Compose yourself

I got a bit excited recently, talking with the musician and film composer Isobel Waller-Bridge. It was just for a few moments at a event, seriously no more than moments, and yet I can’t stop thinking about her work.

Follow. As a writer, I like to believe that a script exists outside of the film or the play that’s made from it, that it is a distinct piece of work where acting, for instance, is obviously inseparable from the production.

So when you hear that a TV show, say, is dreadful but the acting skill of such-and-such a star saved it, that’s just bollocks. I’m not in any way knocking actors, I just know that a performance is the actor performing the script and if it is not on the page, it ain’t ever going to be on the stage.

Without the script, an actor just gets to stand there, so consequently acting cannot ever be separated from a production. I suppose costume design, locations, hair design, these are all things that can have a life away from the production. But they don’t tend to.

And in truth, reluctantly, nor do scripts. You can read them without seeing the show, I do read them, I frankly am incapable of stopping reading them, but I once gave a friend a book of Frasier scripts and she looked at me exactly the way you are right now.

Whereas.

The music lives on.

Music is astoundingly woven into a show, and yet it can fully exist outside it. I relished the 2009 film Coco avant Chanel by Anne Fontaine and Camille Fontaine, for example, but I’ve only seen it the once and yet I’ve listened to the soundtrack by Alexandre Desplat countless times.

I’m listening to it now.

That does bring the film back to me, but less as images or frames, more the feel of it and of how I felt at the time, too.

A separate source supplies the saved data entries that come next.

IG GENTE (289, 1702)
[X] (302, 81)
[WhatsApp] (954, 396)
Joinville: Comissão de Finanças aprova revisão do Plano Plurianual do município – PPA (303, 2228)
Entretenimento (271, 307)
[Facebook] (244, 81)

And this is what was on my mind as I quizzed this film composer at an event. Talking with someone who is actually doing this work was fascinating.

I asked her about how late in a production she can be brought in, for instance. Something so crucial as music, something that could be make or break for a show, I’ve heard that it is just about the last thing considered, and yes, apparently it’s true.

I wanted to ask her about the responsibility of writing to deadlines, of writing to other people’s words and images. But I didn’t get that long. I did get to ask about “The Boy, the Mole, the Fox and the Horse”, which she did the music for.

“I can’t remember the running time,” I said. “What was it?”

“Thirty minutes.”

“And how much music did you have to compose?”

“Twenty-eight minutes.”

I laughed because, as she pointed out, there can be entire feature film scores with no more music than that.

Music is something crucial to me, and I know nothing of it. I wonder sometimes if that’s a good thing, as in the way I was looking at Chinese handwriting in a workshop recently and because I don’t understand it, I’m just seeing the sheer beauty of the letterforms.

Still, I want to write something that this composer then works on. I want to soak up how in the world she does it, I want to witness the process. And oh, do I want to sit in on the recording sessions.

Years ago I interviewed various people involved in The Beiderbecke Affair, Alan Plater’s drama, and several of them told me about Alan in the recording studio. Just being there, nothing to do, no requirement for him to be there, but he was and he was being happy.

And right this moment, I am choked up by Coco avant Chanel, track 4, Royallieu.